En Siria el poder presidencial y por ende “democrático”, pasó del padre al hijo, y el hijo no ha mostrado disposición para dejarlo, situación que provocó una guerra de guerrillas por supuesto apoyada por las potencias occidentales, muy preocupadas en la eliminación de las dictaduras ubicadas en esa estratégica zona. No contaban sin embargo con un tercer competidor, el estado islámico, situación que puso entre la espada y la pared los intereses de las potencias y acabó beneficiando al presidente sirio, quién ya desde antes contaba con el “desinteresado” apoyo de Rusia.

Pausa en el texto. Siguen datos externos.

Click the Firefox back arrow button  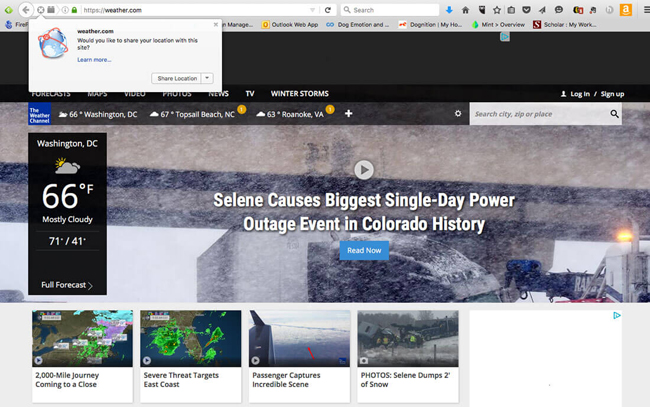tap(25, 10)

Entre las nubes de pólvora y odio ahora se conoce el reciente acuerdo de una prórroga del mandato de presidente Bashar al Asad de 18 meses, más los 15 años que lleva ya en el poder más los 30 que gobernó su padre.

 

Por supuesto que no todos los musulmanes son terroristas, los que se dejaron apoyar por las potencias occidentales no lo son aunque hagan terrorismo, sí lo son en cambio los que apoyaron en su inicio al presidente sirio y los que ahora buscan lo mismo que los occidentales, derrocarlo, pero no para someterse a los intereses de éstos, sino para crear una Siria libre de injerencias extranjeras, lo cual no ha sucedido desde los tiempos del imperio romano.

 

Cuando se unen la injusticia y la impotencia el resultado es terrorífico, como hemos podido ver ya desde hace tantos años. Los terroristas musulmanes tienen abundantes armas, algunas sofisticadas y de gran poder, poseen igualmente redes de inteligencia, activistas suicidas y una gran capacidad de maniobra tanto en Europa como en Estados Unidos, pero carecen de flotas de guerra marítimas, divisiones aéreas de última generación, o satélites orbitando y espiando al planeta. Tal vez su causa sea justa, pero son impotentes frete al poderío occidental, por lo mismo se van por el clásico camino de la guerrilla urbana y rural, la más difícil de controlar y también la más criminal.

 

Los intereses en juego son colosales y Francia es parte crucial en ellos, junto con Alemania. Estados Unidos e Inglaterra bien podrían hacer su propio bloque y acabar con los musulmanes levantiscos y de pasada debilitar a la Unión Europea, pero de momento parecen alinearse con los damnificados de la violencia extremista.

 

Violencia nunca justificable por más que sea explicable, ya que en este tipo de masacres indiscriminadas las víctimas lo mismo pueden ser simpatizantes que opositores. La respuesta ha sido la previsible, no una renuncia a dejar de entrometerse en los asuntos internos de las naciones, sino un reforzamiento de dicha intromisión, pues ahora tienen todavía más pretextos. Esta postura hace que las mismas naciones occidentales carguen con parte de la culpa en los atentados ocurridos.